October 12, 2025

3 thoughts on “History Notes this week of January 21st

  1. Two things I’d like to add to this week’s history notes:
    1901) Queen Victoria died in the arms of her favorite grandson – Kaiser Wilhelm of Germany. His native language was English, Queen Victoria’s native tongue was German;
    1945) The total number of Germans expelled from the lands given to the USSR and Poland and from ethnic German settlements in Czechoslovakia, Hungary, Yugoslavia etc was 15,000,000. Of those who fled or were expelled, the West German government maintained that 2,500,000 were killed or died of hunger or the elements. Most of the dead were children and women, since the men were all in military service. The largest ethnic cleansing in European history. As many as 10,000 died on the WIlhelm Gustlof. The sinking of General Von Steuben (named after a US Revolutionary War hero) was almost as high.
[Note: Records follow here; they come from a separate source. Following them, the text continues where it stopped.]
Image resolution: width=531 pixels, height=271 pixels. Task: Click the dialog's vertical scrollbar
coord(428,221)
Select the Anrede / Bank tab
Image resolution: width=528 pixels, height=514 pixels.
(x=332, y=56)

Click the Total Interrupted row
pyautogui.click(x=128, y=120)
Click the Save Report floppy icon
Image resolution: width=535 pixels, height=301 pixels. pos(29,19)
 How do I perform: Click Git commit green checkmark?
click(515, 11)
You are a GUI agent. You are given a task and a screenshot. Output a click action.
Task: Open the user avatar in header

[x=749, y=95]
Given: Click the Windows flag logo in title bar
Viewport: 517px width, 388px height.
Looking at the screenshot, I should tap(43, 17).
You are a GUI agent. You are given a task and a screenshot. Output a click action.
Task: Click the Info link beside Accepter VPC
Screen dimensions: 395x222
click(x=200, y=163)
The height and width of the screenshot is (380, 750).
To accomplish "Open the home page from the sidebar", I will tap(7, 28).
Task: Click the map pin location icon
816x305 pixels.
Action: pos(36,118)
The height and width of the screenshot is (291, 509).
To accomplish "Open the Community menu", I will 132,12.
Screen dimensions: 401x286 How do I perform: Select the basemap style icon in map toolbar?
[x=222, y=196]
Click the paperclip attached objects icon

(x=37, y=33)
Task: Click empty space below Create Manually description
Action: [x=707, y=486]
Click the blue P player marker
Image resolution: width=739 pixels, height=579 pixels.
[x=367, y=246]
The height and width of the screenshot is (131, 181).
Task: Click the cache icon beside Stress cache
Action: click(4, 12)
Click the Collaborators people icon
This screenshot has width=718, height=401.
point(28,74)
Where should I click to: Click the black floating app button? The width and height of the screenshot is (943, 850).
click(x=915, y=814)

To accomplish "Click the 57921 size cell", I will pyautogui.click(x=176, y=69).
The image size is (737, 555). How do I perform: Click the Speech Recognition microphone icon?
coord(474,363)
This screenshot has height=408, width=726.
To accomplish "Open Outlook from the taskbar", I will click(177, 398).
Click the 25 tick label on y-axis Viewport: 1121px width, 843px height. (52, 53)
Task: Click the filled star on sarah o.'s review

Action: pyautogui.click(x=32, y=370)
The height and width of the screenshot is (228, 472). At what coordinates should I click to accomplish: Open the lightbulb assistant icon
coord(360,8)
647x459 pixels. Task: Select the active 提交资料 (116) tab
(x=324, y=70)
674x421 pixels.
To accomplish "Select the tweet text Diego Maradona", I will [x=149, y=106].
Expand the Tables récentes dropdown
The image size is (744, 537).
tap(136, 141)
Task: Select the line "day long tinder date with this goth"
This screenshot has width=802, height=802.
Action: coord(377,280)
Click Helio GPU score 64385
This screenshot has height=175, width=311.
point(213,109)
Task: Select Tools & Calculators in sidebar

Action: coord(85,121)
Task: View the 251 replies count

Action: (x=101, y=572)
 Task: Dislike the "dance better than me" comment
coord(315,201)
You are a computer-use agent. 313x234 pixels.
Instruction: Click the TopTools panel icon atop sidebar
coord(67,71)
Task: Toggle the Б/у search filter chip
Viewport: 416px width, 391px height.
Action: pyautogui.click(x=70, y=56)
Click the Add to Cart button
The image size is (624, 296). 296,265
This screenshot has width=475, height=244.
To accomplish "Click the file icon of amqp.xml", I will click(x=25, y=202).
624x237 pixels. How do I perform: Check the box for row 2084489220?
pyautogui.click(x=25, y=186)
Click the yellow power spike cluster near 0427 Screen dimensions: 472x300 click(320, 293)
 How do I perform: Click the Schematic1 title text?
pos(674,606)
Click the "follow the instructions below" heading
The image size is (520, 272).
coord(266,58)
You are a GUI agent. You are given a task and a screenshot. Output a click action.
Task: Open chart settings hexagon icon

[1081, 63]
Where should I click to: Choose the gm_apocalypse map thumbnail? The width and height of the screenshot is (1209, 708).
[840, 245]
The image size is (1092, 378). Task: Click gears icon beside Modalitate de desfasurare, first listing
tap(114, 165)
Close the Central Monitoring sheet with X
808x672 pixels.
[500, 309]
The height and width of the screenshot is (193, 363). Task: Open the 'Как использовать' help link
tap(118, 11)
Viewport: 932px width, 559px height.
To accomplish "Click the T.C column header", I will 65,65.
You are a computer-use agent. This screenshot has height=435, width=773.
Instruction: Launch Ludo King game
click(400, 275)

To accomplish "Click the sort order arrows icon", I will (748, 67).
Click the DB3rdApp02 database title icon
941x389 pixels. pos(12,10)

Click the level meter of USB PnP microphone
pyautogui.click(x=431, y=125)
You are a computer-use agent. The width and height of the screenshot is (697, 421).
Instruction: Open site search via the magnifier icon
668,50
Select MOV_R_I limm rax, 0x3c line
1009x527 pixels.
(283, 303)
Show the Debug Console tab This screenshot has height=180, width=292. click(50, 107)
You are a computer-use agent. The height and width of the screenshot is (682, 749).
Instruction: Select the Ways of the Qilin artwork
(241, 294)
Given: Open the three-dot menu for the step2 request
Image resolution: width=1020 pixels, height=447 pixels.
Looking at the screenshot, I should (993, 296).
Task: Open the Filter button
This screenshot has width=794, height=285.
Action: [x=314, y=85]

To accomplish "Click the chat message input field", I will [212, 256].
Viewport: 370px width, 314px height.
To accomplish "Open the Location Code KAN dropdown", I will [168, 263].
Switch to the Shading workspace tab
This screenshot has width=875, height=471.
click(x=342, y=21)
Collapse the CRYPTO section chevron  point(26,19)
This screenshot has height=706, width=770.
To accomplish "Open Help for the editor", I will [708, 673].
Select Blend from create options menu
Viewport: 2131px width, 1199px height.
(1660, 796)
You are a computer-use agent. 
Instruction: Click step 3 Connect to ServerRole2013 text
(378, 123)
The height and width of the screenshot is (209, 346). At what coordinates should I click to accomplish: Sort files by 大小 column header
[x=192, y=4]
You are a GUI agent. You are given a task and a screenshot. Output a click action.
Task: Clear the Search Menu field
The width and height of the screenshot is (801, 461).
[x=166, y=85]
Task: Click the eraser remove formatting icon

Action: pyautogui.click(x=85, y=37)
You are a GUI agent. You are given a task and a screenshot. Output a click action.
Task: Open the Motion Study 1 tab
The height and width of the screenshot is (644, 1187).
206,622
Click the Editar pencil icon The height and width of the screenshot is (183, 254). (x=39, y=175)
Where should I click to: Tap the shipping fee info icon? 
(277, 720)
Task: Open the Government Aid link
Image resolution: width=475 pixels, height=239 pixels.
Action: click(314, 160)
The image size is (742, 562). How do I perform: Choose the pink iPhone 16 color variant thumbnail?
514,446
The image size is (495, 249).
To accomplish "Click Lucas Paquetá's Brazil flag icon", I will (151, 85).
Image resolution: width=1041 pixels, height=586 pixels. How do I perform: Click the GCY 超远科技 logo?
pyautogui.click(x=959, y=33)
  2. As to Daniel Shays, his name turns up fairly often in the writings of those debating the United States Constitution circa 1787.

    For example, in Federalist No. 6 Concerning Dangers from Dissensions Between the States For the Independent Journal To the People of the State of New York by Alexander Hamilton, we are told as follows:

    THE three last numbers of this paper have been dedicated to an enumeration of the dangers to which we should be exposed, in a state of disunion, from the arms and arts of foreign nations.

    I shall now proceed to delineate dangers of a different and, perhaps, still more alarming kind—those which will in all probability flow from dissensions between the States themselves, and from domestic factions and convulsions.

    These have been already in some instances slightly anticipated; but they deserve a more particular and more full investigation.

    A man must be far gone in Utopian speculations who can seriously doubt that, if these States should either be wholly disunited, or only united in partial confederacies, the subdivisions into which they might be thrown would have frequent and violent contests with each other.

    To presume a want of motives for such contests as an argument against their existence, would be to forget that men are ambitious, vindictive, and rapacious.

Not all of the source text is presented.